(Datos registrados)
__________________________________________________

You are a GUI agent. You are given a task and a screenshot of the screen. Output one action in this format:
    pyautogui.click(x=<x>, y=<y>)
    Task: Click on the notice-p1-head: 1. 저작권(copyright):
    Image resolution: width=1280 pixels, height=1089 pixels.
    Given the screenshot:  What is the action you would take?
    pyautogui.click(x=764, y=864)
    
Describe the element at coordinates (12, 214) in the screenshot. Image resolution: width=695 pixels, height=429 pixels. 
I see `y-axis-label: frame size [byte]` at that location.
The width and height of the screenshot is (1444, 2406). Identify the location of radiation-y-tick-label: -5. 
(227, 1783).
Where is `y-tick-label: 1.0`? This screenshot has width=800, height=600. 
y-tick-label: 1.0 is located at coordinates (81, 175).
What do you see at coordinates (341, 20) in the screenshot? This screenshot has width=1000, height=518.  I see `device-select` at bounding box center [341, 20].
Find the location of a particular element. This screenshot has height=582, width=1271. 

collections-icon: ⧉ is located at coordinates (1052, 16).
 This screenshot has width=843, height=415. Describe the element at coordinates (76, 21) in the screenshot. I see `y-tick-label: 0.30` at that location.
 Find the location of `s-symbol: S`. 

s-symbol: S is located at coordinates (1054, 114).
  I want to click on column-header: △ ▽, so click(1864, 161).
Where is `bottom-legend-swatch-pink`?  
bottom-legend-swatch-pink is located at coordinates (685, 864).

__________________________________________________

Consigna - Da formato de lista JSON de cadenas al tramo que va desde la línea que contiene "Describe the element at coordinates (12, 214)" hasta la línea que contiene "(227, 1783).", ambas incluidas, con una cadena por línea y sin las líneas en blanco.

Resultado de la tarea -
[
  "Describe the element at coordinates (12, 214) in the screenshot. Image resolution: width=695 pixels, height=429 pixels. ",
  "I see `y-axis-label: frame size [byte]` at that location.",
  "The width and height of the screenshot is (1444, 2406). Identify the location of radiation-y-tick-label: -5. ",
  "(227, 1783)."
]